En esas, cruza escena un hombre que toca la guitarra para nadie en una lancha a la deriva. Un ganso nada, pierde el garbo cuando alcanza la orilla y sale, sacude culo y alas en un salpicadero que los rayos del sol convierten en halo, y el tiempo se detiene en el país encantado de las diez de la mañana.

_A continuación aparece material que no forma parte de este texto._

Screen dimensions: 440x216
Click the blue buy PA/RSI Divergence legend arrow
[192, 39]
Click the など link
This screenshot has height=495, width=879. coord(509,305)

El escozor de una grabadora encendida ocupa la banca y sin demasiado trámite los muchachos y muchachas de La Cárdaba forman círculos y los desforman, en lo que se antoja un ensayo general in situ. Abelardo resiente la música (si eso que sale de las bocinas puede considerarse tal) y las enfáticas presencias de los danzantes como brusca invasión, pero a poco, seducido, desliza su mano a los pinceles, se deja llevar por la revereberación del halo del ganso en el movimiento de los cuerpos de La Cárdaba y para empezar por el fondo traza extensas regiones que van del cobalto al azul más claro.

El fotógrafo en su mirador, oportunamente apercibido, no pierde detalle: el guitarrista flotante, el ganso y su resplandor, la aparición súbita y eficaz de La Cárdaba, la transformación del hastío otoñal de Abelardo en una febril ejecución de _'action painting' que se incorpora a la danza que lo agita. El fotógrafo, lo bueno es que tiene acumulada una reserva suficiente de película, obtiene el reportaje completo que confirma la existencia de la inspiración colectiva. El sol levante ilumina la cara de las cosas, y con tan buena inclinación de la luz que también las fotos van de gane.

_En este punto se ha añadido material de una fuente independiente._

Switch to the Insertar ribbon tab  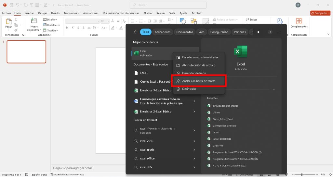pos(29,13)
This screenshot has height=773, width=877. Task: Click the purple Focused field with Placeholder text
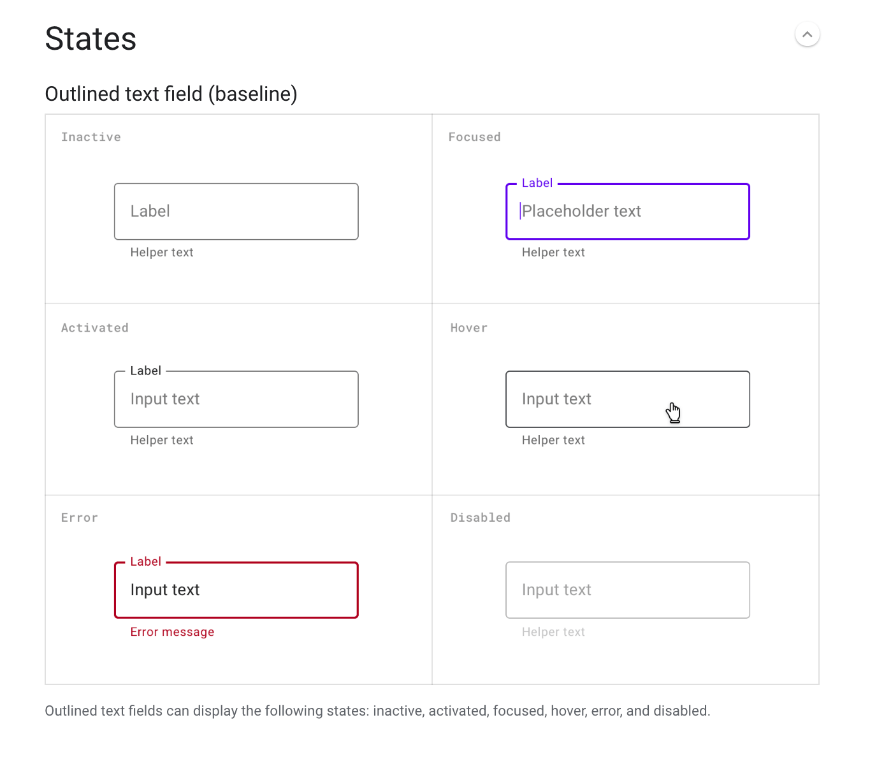click(x=627, y=212)
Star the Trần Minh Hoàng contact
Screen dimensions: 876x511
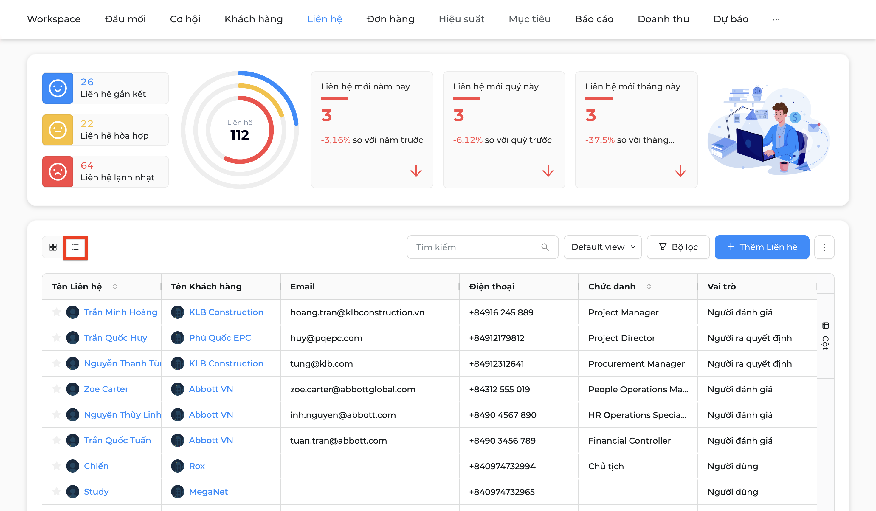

Los muchachos de La Cárdaba visten ceñidos y convencionales trajes de danza, lo mismo que dos de las muchachas, llamativamente esbeltas y sin embargo dando sólidos pasos sobre la tierra. Las demás ondulan saris de colores tenues y mezclan bufandas, mascadas, cintas, banderas. Abstraídos en el vínculo que los armoniza, los danzantes no dan muestras de interesarse en Abelardo. Salvo Noemí, de sari rosado, que en amplias brazadas gira y mira al pintor pintándola, sonríe con toda gracia y sigue girando.

Telefoto mediante, a pesar de la distancia el guiño de Noemí no escapa al fotógrafo. Y no sólo eso: le provoca envidia el jugueteo del pintor y su modelo. Interrumpidos, corredores y transeúntes fungen a manera de público. El hombre de la guitarra mira al cielo, los pájaros, las copas, los murmullos; es el único mortal a la redonda que trata a La Cárdaba como si no existiera.

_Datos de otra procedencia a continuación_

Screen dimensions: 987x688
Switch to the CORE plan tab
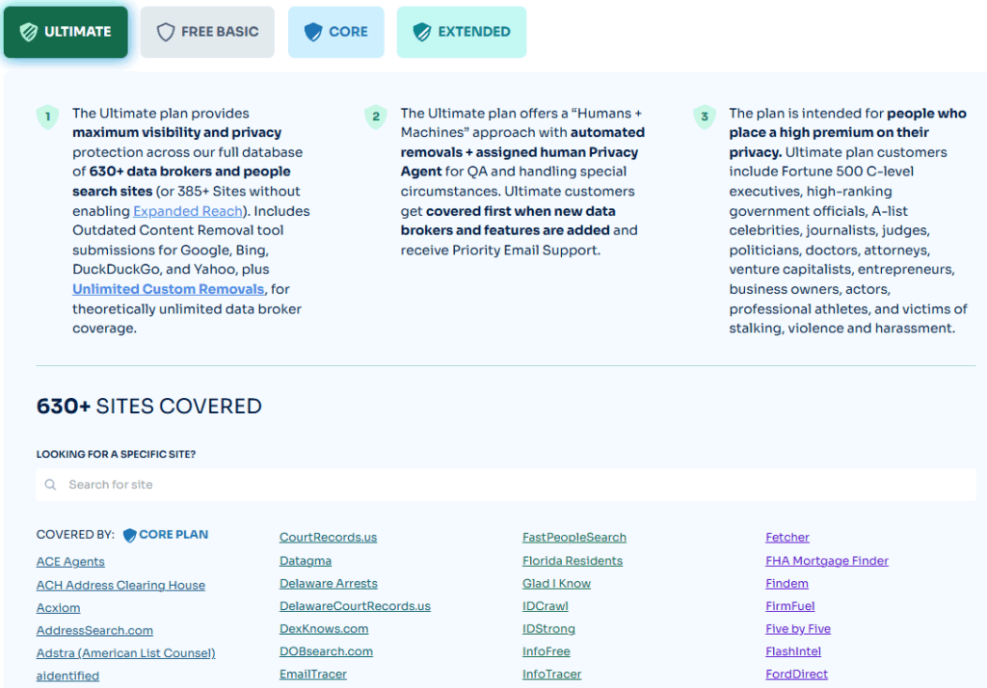(x=335, y=31)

Hacia el mediodía, tras dos horas de silencio en la voz y un puro parlotear de los cuerpos y la música de La Cárdaba, el ensayo, más que concluir, se diluye. Los muchachos se despiden amistosamente del pintor, a quien ya le duele el brazo, y caminan inmediatamente en dirección al estacionamiento llevando la grabadora con ellos. Noemí, lenta, se le coloca detrás y contempla sobre los hombros de Abelardo los retratos de su pasos. Sonríe complacida. Qué mejor aplauso para ella. Qué mejor aplauso para él, que recoge sus bártulos, levanta el pliego, más ancho que sus brazos completamente abiertos, y antes de enrollarlo lo extiende hacia el fotógrafo, en un fugaz gesto de complicidad, de saber que compartieron algo más que un ensayo de La Cárdaba.

El velo de Noemí roza las sienes de Abelardo y las arrugas del ahuehuete al alejarse abrazada del aire.